What is needed:
In the records below, the lines between the one holding "580x611 pixels." and the one holding "Given: Tap the Wi-Fi icon in the status bar", inclusive, are to be transcribed exactly; no pictures are to be included.

Material supplied:
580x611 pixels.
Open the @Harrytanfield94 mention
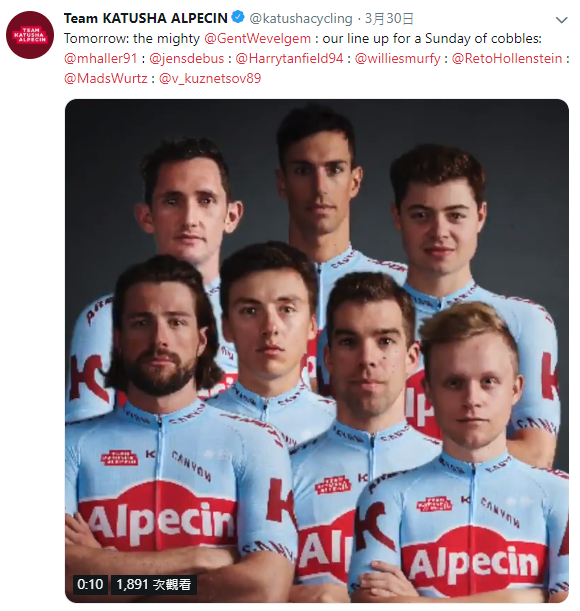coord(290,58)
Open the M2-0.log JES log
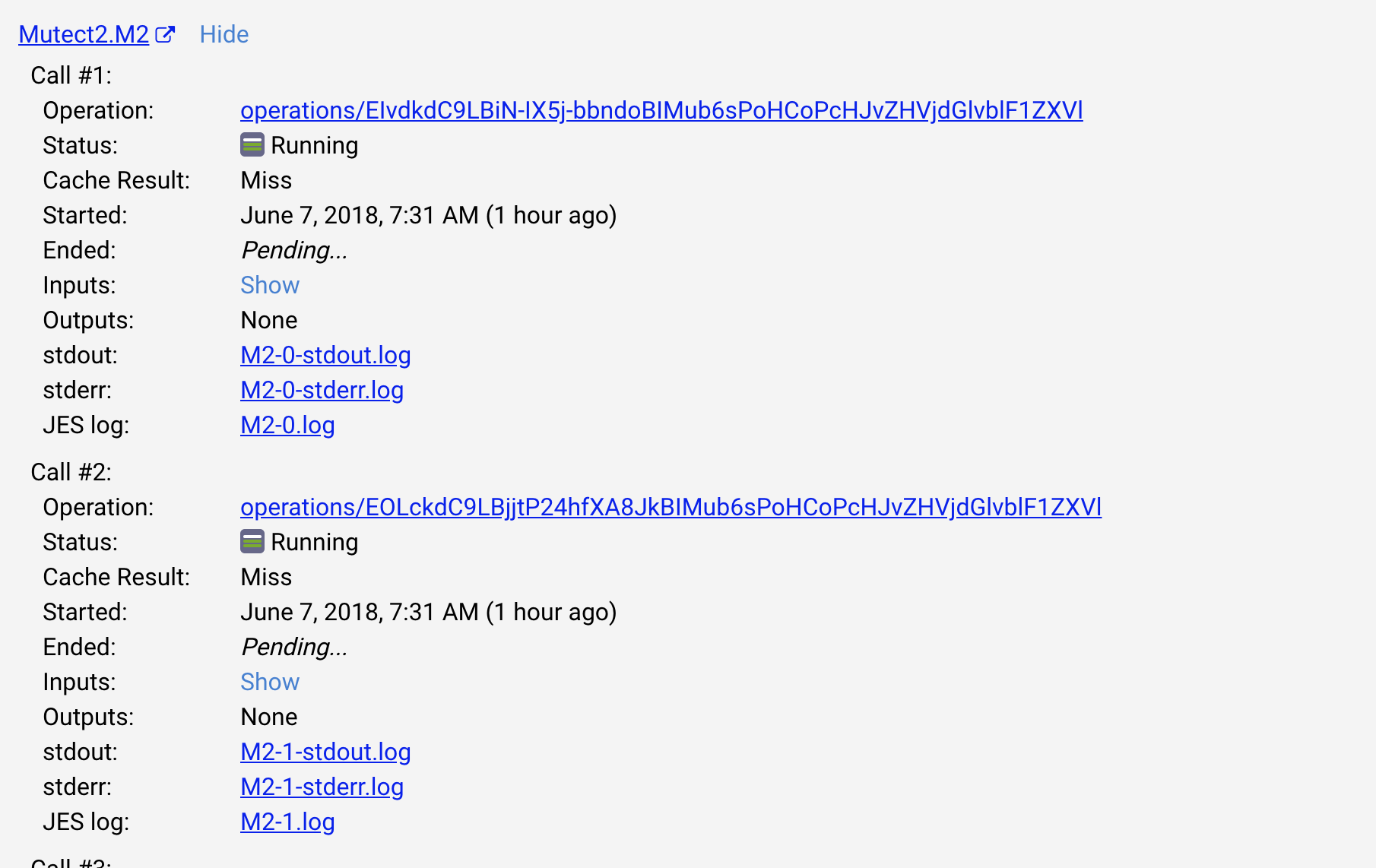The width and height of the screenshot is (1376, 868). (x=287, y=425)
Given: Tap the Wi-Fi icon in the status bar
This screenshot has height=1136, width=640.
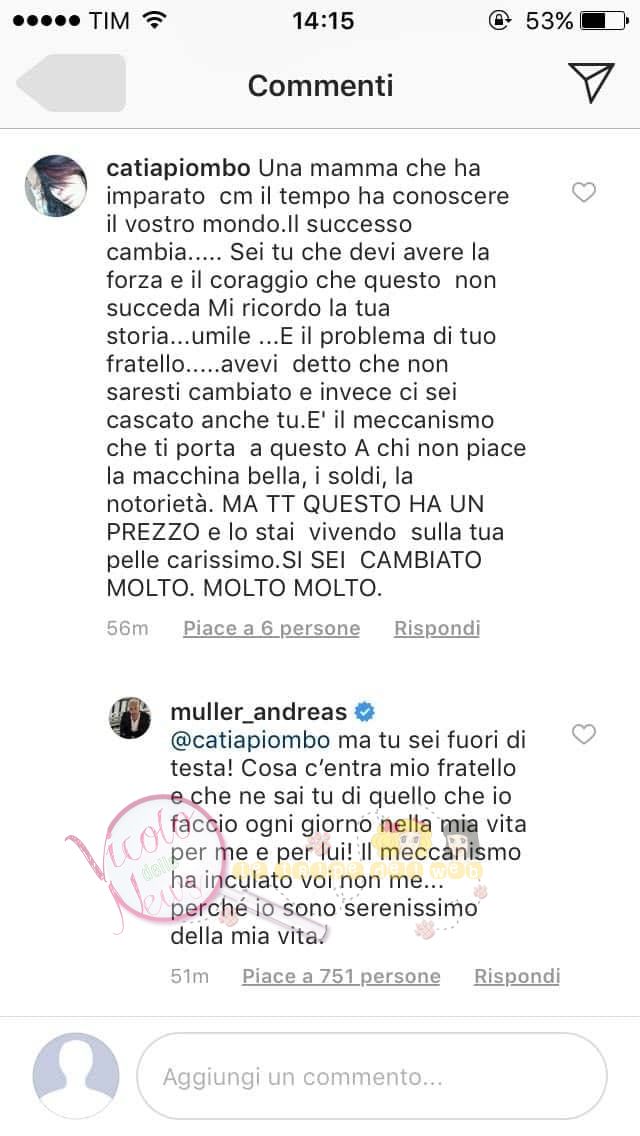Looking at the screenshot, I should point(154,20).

...

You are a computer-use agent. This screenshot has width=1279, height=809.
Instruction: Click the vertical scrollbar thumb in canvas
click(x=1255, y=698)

--

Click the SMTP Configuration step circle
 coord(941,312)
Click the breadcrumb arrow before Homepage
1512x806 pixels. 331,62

Response box:
580x611 pixels.
Open the @Harrytanfield94 mention
coord(290,58)
Open the M2-0.log JES log
The width and height of the screenshot is (1376, 868). (x=287, y=425)
Given: Tap the Wi-Fi icon in the status bar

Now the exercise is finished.